9月16日、菅義偉新内閣が発足。同時に8月24日に歴代1位となった安倍晋三前総理大臣の連続在職日数は2822日で終焉を迎えました。安倍前総理が連続在職日数1位となるまで健康不安を口にせず、記録を更新するや辞任を表明したことを「国民に対し不誠実」で「憲政史上最低の身の引き方」だと断じるのは、メルマガ『8人ばなし』著者の山崎勝義さんです。山崎さんは、安倍前総理自身も後ろめたさを感じていた証拠として、辞任表明の会見で漏れ出た“ボロ”を鋭く指摘しています。

安倍晋三前首相「辞任」のこと

2822日に及ぶ安倍政権が終わった。この政権を如何に評価するかは、政治的な立場や支持政党により自然変わって来るだろうから、今これを語ることはしない。そのかわりに、政治家として我が身を処するに当たってのそのあり方についてここでは考えてみたいと思うのである。

結論から言えば、憲政史上最低の身の引き方だとこれを断じたい。理由は国民に対し不誠実であったからである。それを以下に検証する。

総理会見によれば、6月の定期検診で持病再発の兆候が見られると指摘され、7月中頃から体調に異変が生じ、体力をかなり消耗する状態となり、8月の上旬には潰瘍性大腸炎の再発が確認された。とある。(筆者要約、以下同じ)

8月は診断が確定したという事実確認だけだから、7月中頃には職務遂行に支障が出始めていたことになる。つまり、健康面で重大な問題を抱えた人間がほぼ2カ月の間、この国の行政府の長であり、自衛隊の最高指揮官であった訳である。

さらに会見では、(今後の治療として)新しい薬の投与を始めた結果、効果は認められたものの、この投薬はある程度継続的な処方が必要であり、予断を許さないものである。と続けた。つまり薬が効く、効かないにかかわらず「予断を許さない」状態であることは事実として変わらないことがこの時点において既に分かっていたということである。

この状態について総理自身も「病気と治療を抱え、体力が万全でないということの中、大切な政治判断を誤ること、結果を出せないことがあってはならない。国民の負託に自信を持って応えられる状況でなくなった以上、総理大臣の地位にあり続けるべきでないと判断した」と語っている。総理自身の言葉を100%信じるにしても、8月上旬には辞任すべきだったことになる。

あまり指摘されていないが、括弧付きで書いた「(今後の治療として)」という文言は過去時制の述部と共に使うのは極めて不自然な表現である。ここに時系列を有耶無耶にしようとする話者の心理を見出すことができるように思う。つまり随分前に判明していた過去の事実をつい最近の出来事のように思わせたい気持ちが言葉として表れてしまったのである。もしかしたら故意ではなく、そういった心理に引っ張られてうっかりそんなふうに言ってしまったのかもしれない。

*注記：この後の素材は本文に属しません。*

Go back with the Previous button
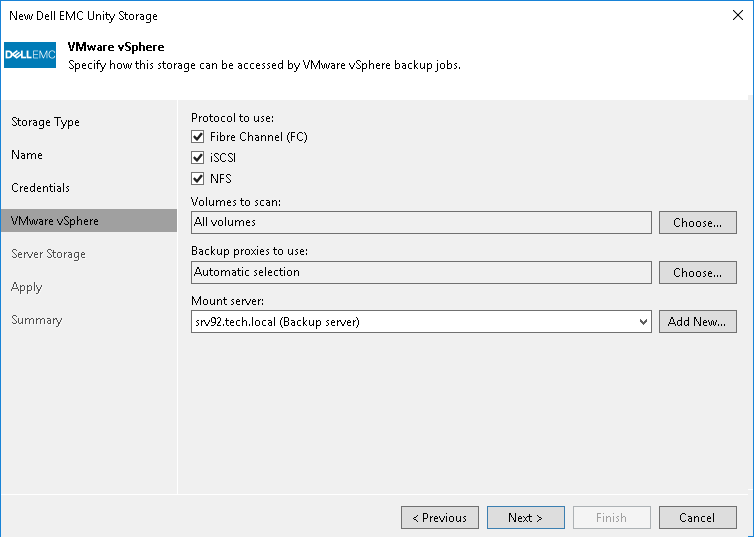 coord(439,518)
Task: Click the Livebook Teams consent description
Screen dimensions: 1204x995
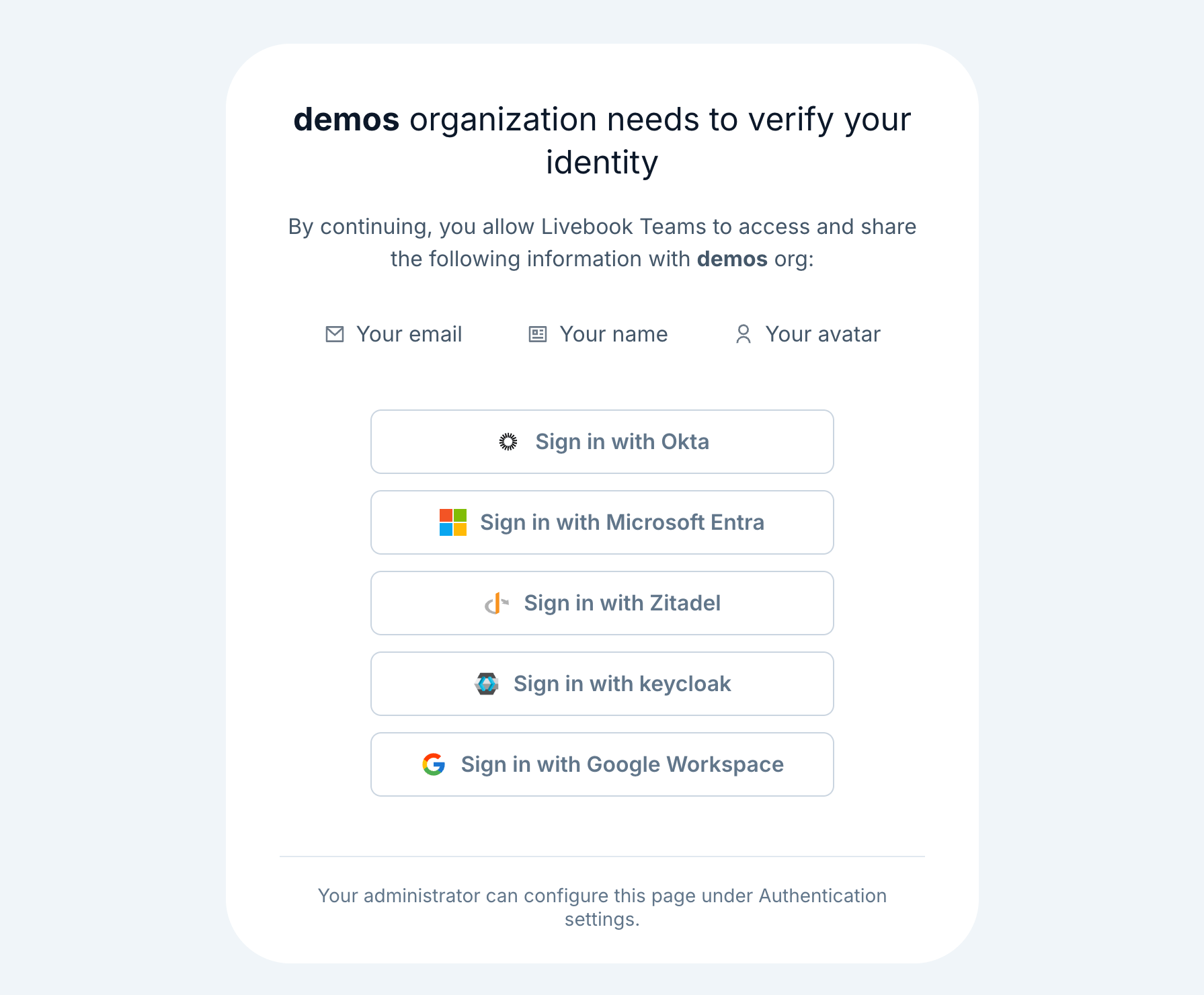Action: tap(602, 243)
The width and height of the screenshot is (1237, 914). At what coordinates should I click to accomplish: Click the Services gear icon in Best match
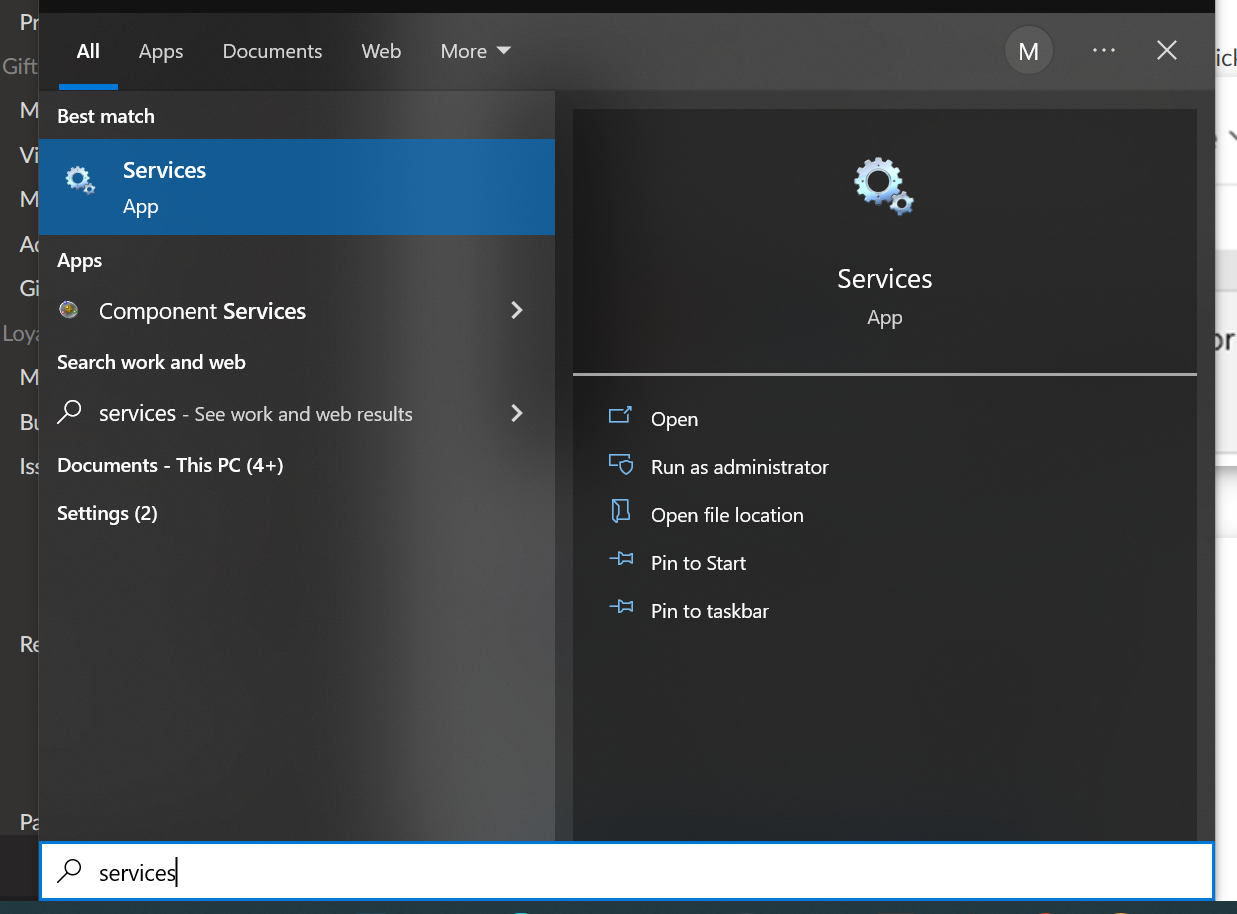[x=80, y=181]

総理には明らかに後ろめたいところがあったのである。言うまでもなくそれは総理大臣連続在職日数歴代最長記録である。ただこの記録欲しさに辞任のタイミングを遅らせたのである。事実、記録達成日は8月24日、辞任の意向を表明したのは8月28日のことであった。こんなにも露骨にせざるを得ないほど「予断を許さない」状態だったことがよく分かる。

それにしても一国のリーダーが個人の栄誉のためだけに国家あるいは国民を2カ月もの間「大切な政治判断を誤る」かもしれない状態のまま放置したのは大問題である。この一点において、憲政史上最低の身の引き方と断じるのである。

本当は記録更新を目前にしながらの辞任というのが一番カッコ良かった。どんなに偉大な記録であっても所詮は個人のこととして、国家国民のためならそんなもの軽く手放せるような、そんな人物であって欲しかった。

この事実を歴史は記述しなければならない。安倍総理の歴代最長記録を語る時、この暗部を決して忘れてはならないのである。

それにしても、この2822日もの間、一度も選挙に勝てなかったどころか一矢を報いることすらできなかった野党はどうにかならぬものか。さらに「自民党に人なし」ということを露呈することになった与党も大概と言えば大概である。日本の憲政、民主主義とは所詮はこんなものかと思う時、天を仰ぎたくなる人の気持ちがよく分かるのは自分だけだろうか。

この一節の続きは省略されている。